This article in IHE is one of those peel-the-onion pieces in which the more you think about it, the more there is to discuss.
Apparently, a new report by the AAUP takes the regional accreditation agencies to task for failing to confront the trend towards adjunct faculty.
My first thought was, finally. Let's get some bright-line rules out there – you're allowed x percentage of adjuncts and no more – and those of us who are constantly arguing upstairs for resources can use that as a club. It brought back memories of the disappointment faculty felt at Proprietary U when the accrediting team didn't address faculty teaching loads, which were 50% higher than at nearby community colleges.
But then I thought about how a bright-line rule might actually work.
Say that the agencies get together and declare ex cathedra that no more than 50 percent of your faculty can be adjuncts. What would happen?
Colleges with adjunct percentages in the thirties or forties (hi!) would have a green light to go to 50.
Colleges with more than 50 would start playing myriad counting games. “We don't count non-credit (remedial) courses.” “We count dual-enrollment as full-time, since they're full-time at their high schools.” “We count lab assistants and college staff who teach as full-time, since they're full-time employees.”

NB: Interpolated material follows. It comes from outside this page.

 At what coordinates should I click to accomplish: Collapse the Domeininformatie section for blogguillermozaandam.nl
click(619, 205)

In conversations with colleagues at other colleges in my state, I've found that different colleges calculate their percentages in very different ways. My preferred method is by credit hour, as long as remedial classes are included. Some exclude non-credit classes. Some do headcounts, rather than credit-hour counts, which raises your adjunct percentage dramatically. Some create neither-fish-nor-fowl ranks that are full-time but low-paid and off the tenure track, and use those to inflate their full-time percentage. Some have 'visiting' full-time faculty. Some colleges don't have tenure systems at all, but they do have full-time faculty, so a measure like “percentage of tenure-track faculty” would give a very misleading picture.

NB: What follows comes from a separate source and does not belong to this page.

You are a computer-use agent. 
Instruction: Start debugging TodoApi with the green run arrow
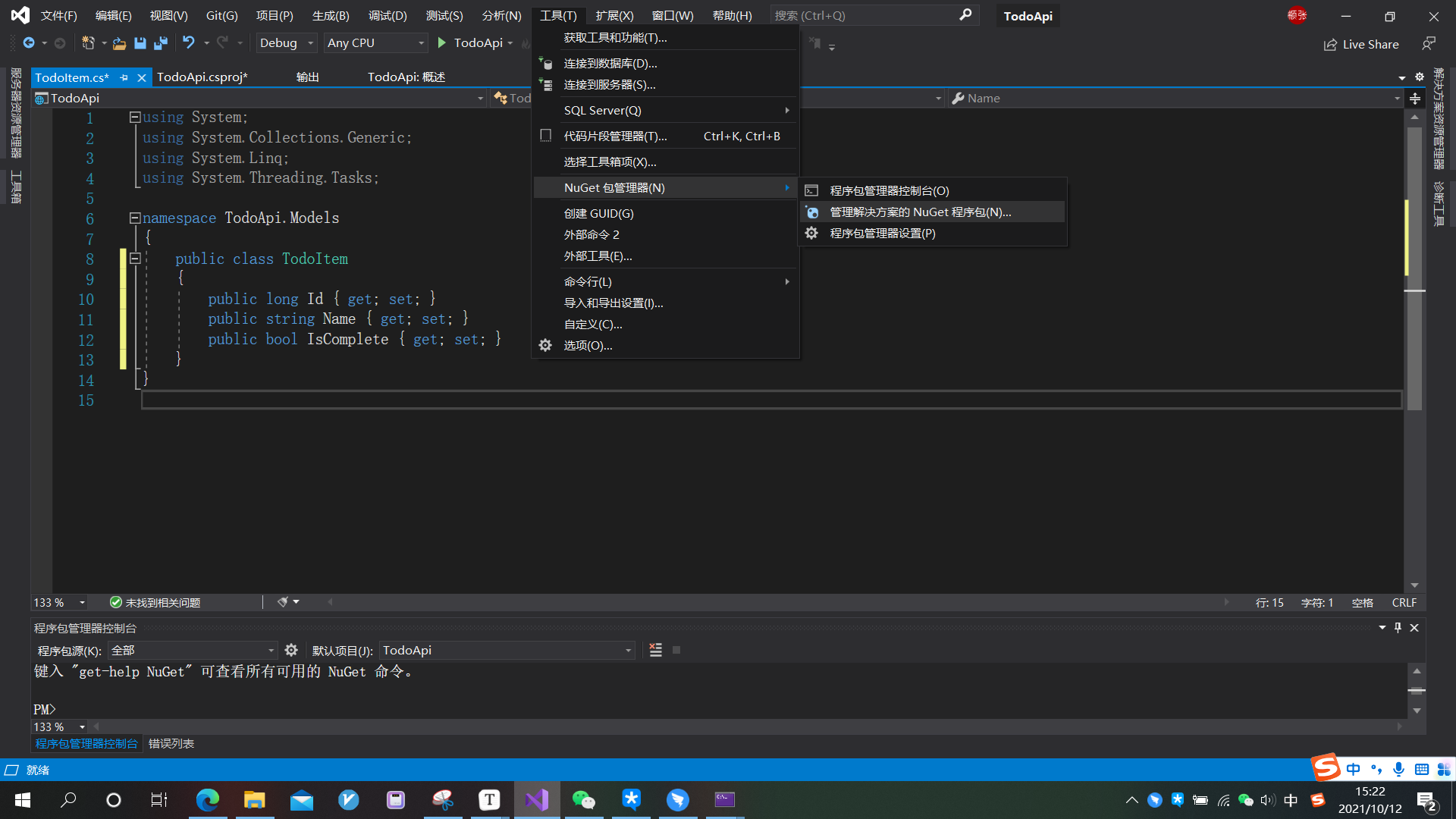click(442, 43)
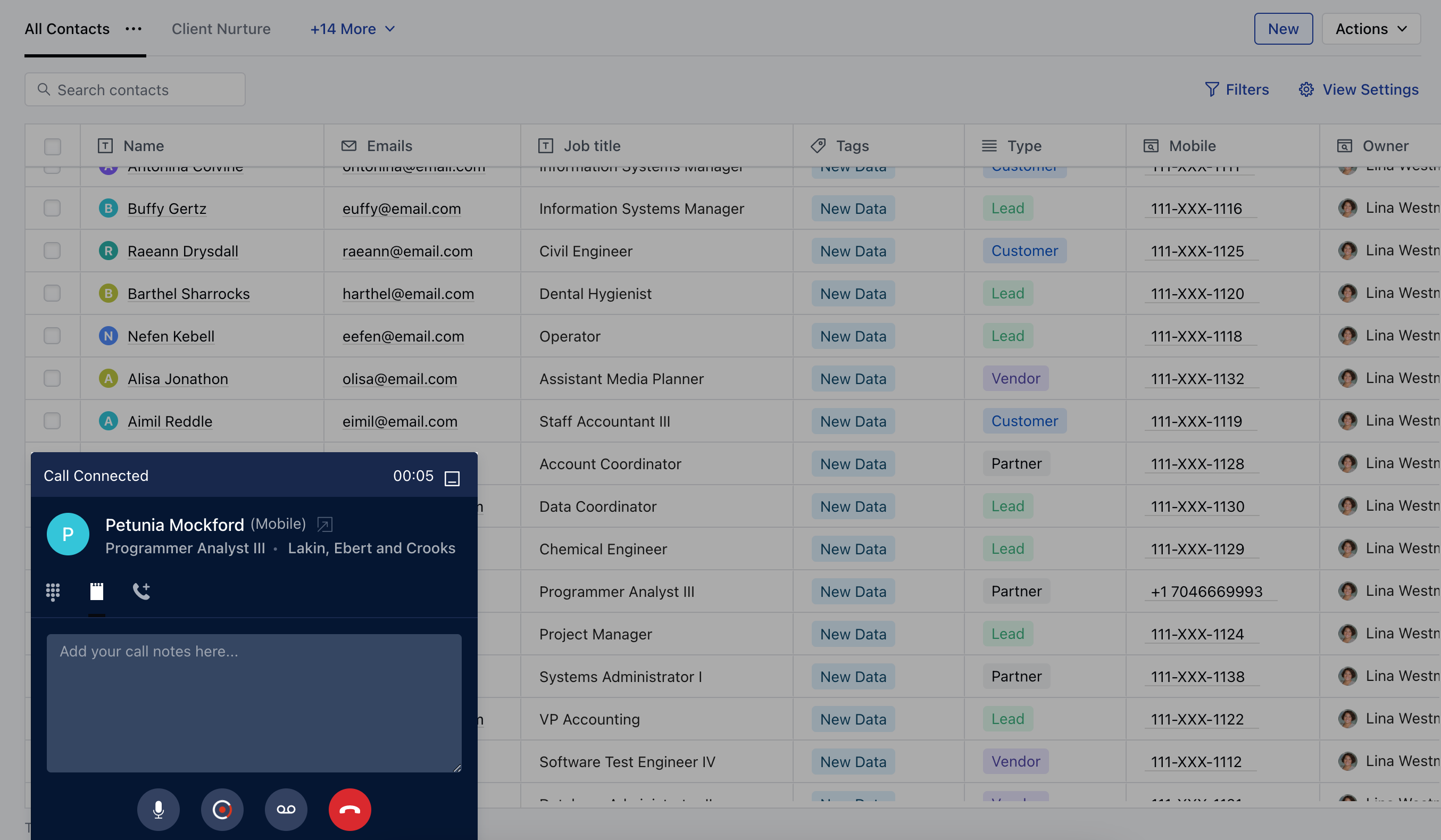Open the dial pad in call widget

pyautogui.click(x=53, y=591)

Then there are the more basic issues. Say the agencies came up with one set of definitions, one method of counting, and the like. (For the sake of argument, let's stick with 50 percent as a magic number.) Then what?

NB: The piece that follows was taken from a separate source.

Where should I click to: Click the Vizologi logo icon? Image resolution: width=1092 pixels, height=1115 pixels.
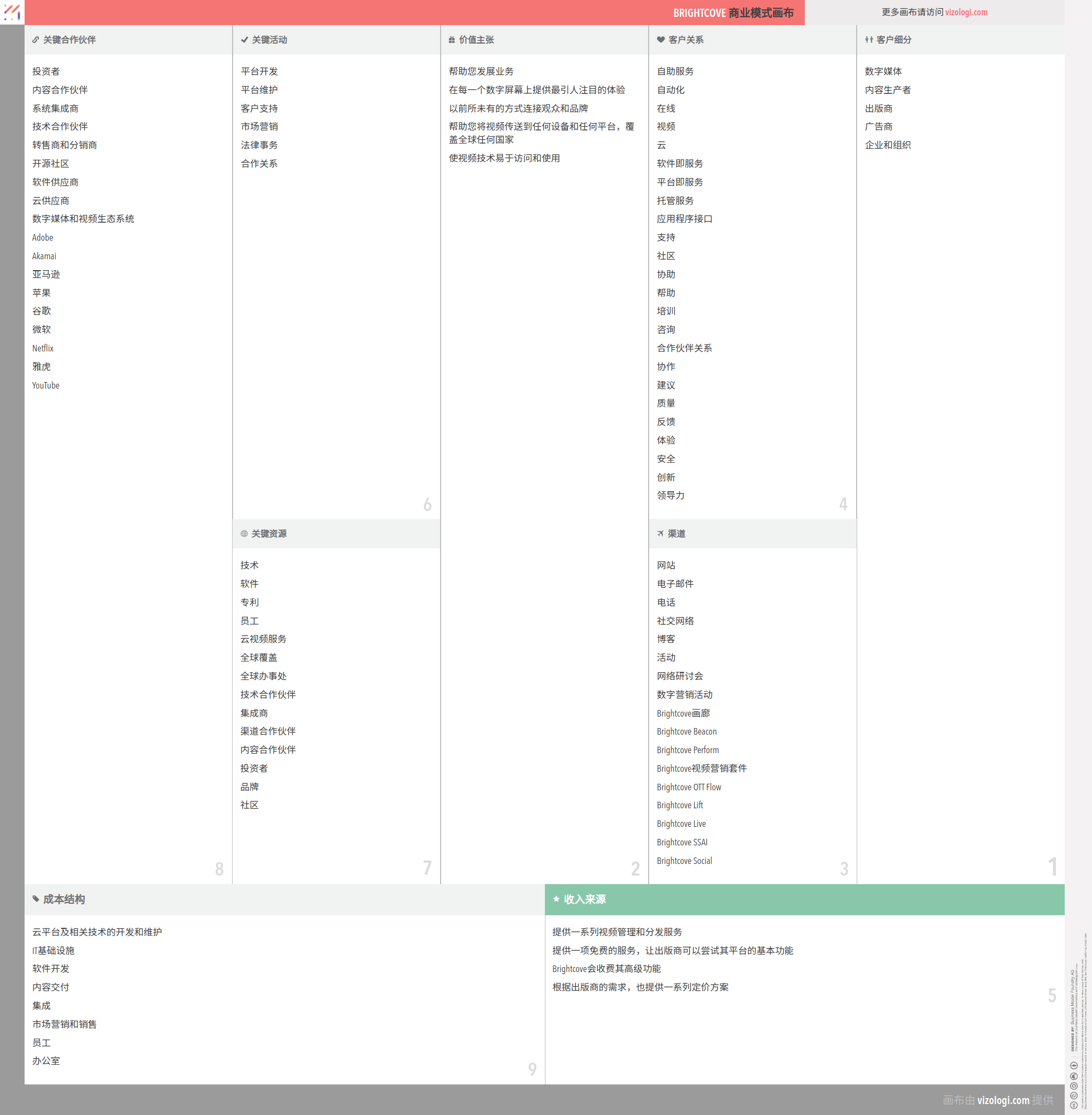(x=12, y=12)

Nationally, the last figure I saw for community colleges placed the share of credits taught by adjuncts at around two-thirds. If it had to come down to half, where would the money for that come from? Would the states suddenly see the error of their ways and pour millions into higher ed? (What a wonderful world that would be!) Maybe they'd start funding us at a level comparable to that of the public four-year schools? (Oh, happy day!) Or would we start cutting programs and raising tuition? And who, exactly, would that benefit?
More to the point, what is the point of accreditation? I've always understood it as a way of assuring prospective students that the institution is what it says it is, rather than some fly-by-night operation. To the extent that it's really about the students, I'm not entirely sure what a magic cutoff number for adjuncts has to do with it. Yes, I understand the argument that freeway flyers' situations suck, and that they were led to believe that the job market would be better than it is. I get that; hell, I've lived that. But why is that an accreditation issue? As long as the students are learning what they're supposed to learn, why is the employment status of the faculty at issue?
Before the inevitable flaming, let me clarify: I'm not saying that the trend towards all-adjuncts all the time is a good thing, or even an indifferent one. I object to it primarily on the grounds of fairness, and I consider it fair game for, say, unions. (For example, a few months ago I praised the Rutgers faculty union for accepting smaller raises to pay for more tenure-track positions.) But accrediting agencies aren't unions, and they aren't supposed to be.
From the public's perspective, I really don't think the drift towards adjuncts is the primary concern. They're concerned about cost and employability. To the extent that adjuncts help the former and have minimal impact on the latter, I don't see where most of the public would care. (Those who disagree are invited to campaign for tax increases to support higher ed. I'll be right there with you, and we'll lose together.) To pretend that it's just a matter of strongarming some obtuse administrators is simply to get it wrong. The trend towards adjuncts is a symptom of shifting public priorities (and, to a lesser degree, the near-impossibility of increasing the economic 'productivity' of teaching as measured in credit hours). Will the public suddenly support tax increases because the AAUP says so?
Uh, no.
Lobbying accreditation agencies to become advocates for a jobs program for academics is the wrong battle. It's well-intentioned and superficially attractive, but it's the wrong battle. Explain to the wider public, in terms it cares about, why instruction-on-the-cheap is bad. (While you're at it, you might want to take a crack at rehabbing the concept of progressive taxation, too. If you're gonna dream, dream big.) Until then, colleges will play the hand they're dealt, and accreditation agencies will reflect that. Harvard has infinite money, but it's also an outlier. Here in the mainstream of higher ed, failure to address underlying costs just means failure.